O ministro da Justiça e Segurança Pública, Ricardo Lewandowski, deu coletiva nesta terça-feira (28) após a
megaoperação no Rio de Janeiro contra o Comando Vermelho (CV)
. De acordo com ele, o estado não fez nenhum pedido formal ao governo federal para executar a ação.

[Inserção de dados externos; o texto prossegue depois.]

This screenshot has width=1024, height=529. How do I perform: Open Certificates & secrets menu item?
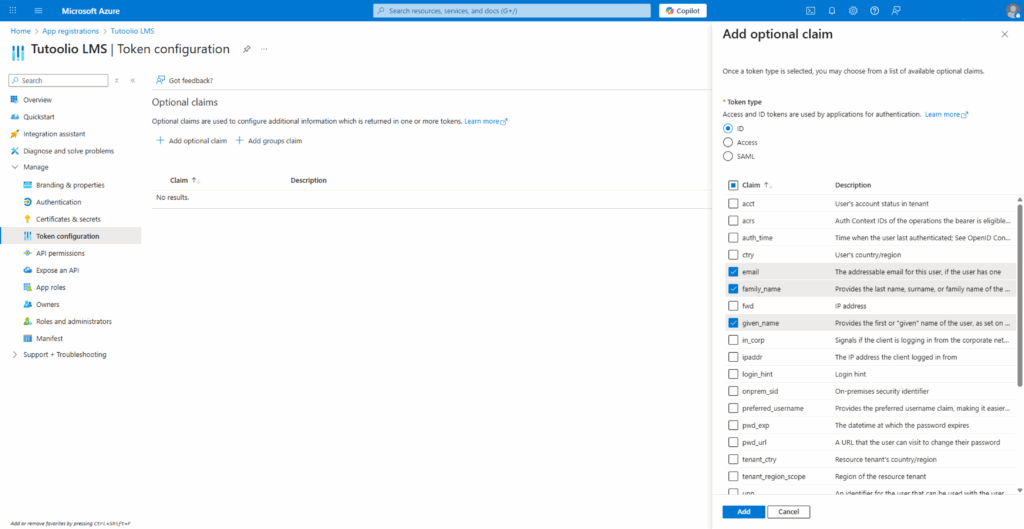68,219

“Não recebi nenhum pedido do governador do Rio de Janeiro nem hoje, nem ontem, absolutamente nada”, disse o ministro. A operação policial, no Complexo do Alemão,
deixou ao menos 64 mortos
.

Mais cedo, sem citar a megaoperação,
a pasta divulgou nota em que diz que os pedidos relacionados à segurança no Rio têm sido atendidos
pelo governo federal.

“No começo desse ano, o governador Cláudio Castro esteve no Ministério da Justiça pedindo a transferência de líderes das facções criminosas para as penitenciárias federais de segurança máxima, foi atendido. Nenhum pedido foi negado”, falou o ministro.

O ministro falou em cerimônia na Assembleia Legislativa do Ceará, onde ele recebe o título de Cidadão Cearense nesta terça. Ela afirmou que “a responsabilidade constitucional pela segurança púlbica nos estados é das autoridades locais, é do governador”.

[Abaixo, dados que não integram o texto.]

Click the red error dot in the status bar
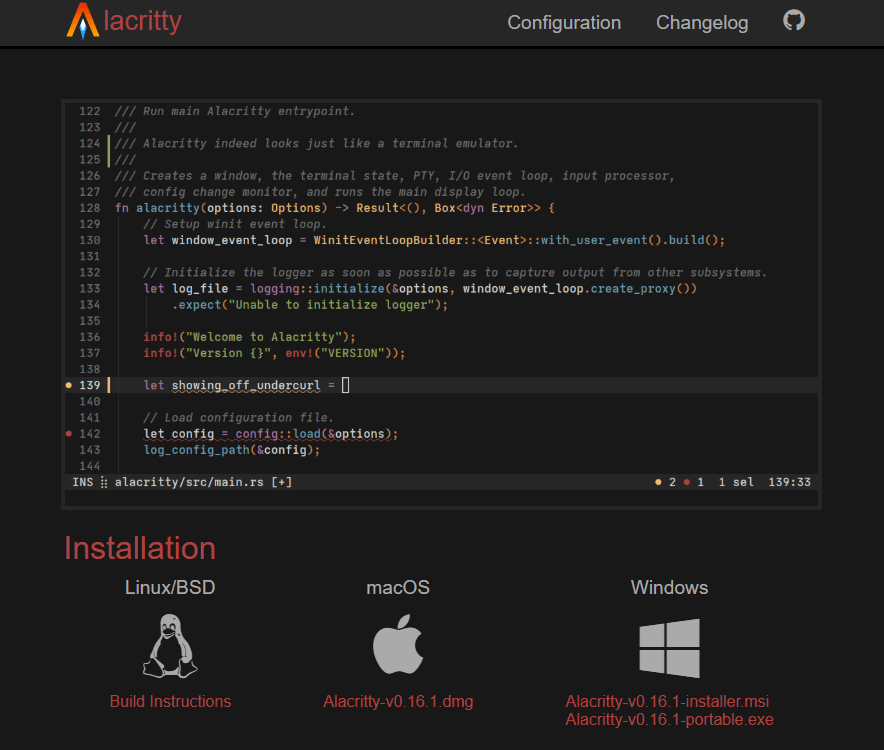Image resolution: width=884 pixels, height=750 pixels. pyautogui.click(x=687, y=481)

“A Polícia Federal, a Polícia Rodoviária Federal e as forças federais têm uma competência muito limitada, constitucionalmente. As forças federais não são forças coadjuvantes das polícias militares e das polícias civis, nós auxiliamos o Rio de Janeiro no que pudemos”, complementou Lewandowski.

Governador do RJ diz estar sozinho

Mais cedo, o governador do estado, Cláudio Castro (PL),
afirmou que o Rio de Janeiro está “sozinho nessa guerra”. Em pronunciamento, ele afirmou que a situação atual “transcende” questões de segurança pública comum e classificou a ação como “uma operação de defesa”.

“O Rio está sozinho nessa guerra”, declarou ele, enfatizando que o cenário exige uma integração mais ampla do estado com as forças federais.

A megaoperação

A
megaoperação contra traficantes do Comando Vermelho (CV)
, realizada nesta terça-feira (28) no Rio de Janeiro, resultou na morte de 64 pessoas, sendo quatro policiais. Pelo menos 81 suspeitos foram presos. Durante a ação 32 fuzis foram apreendidos. Ao todo, 120 linhas de ônibus estão com itinerários alterados e mais de 20 coletivos sequestrados.

A operação, batizada de “Operação Contenção”, foi conduzida pelas polícias Civil e Militar nas favelas da Penha e do Alemão. O objetivo é impedir a expansão territorial da facção criminosa.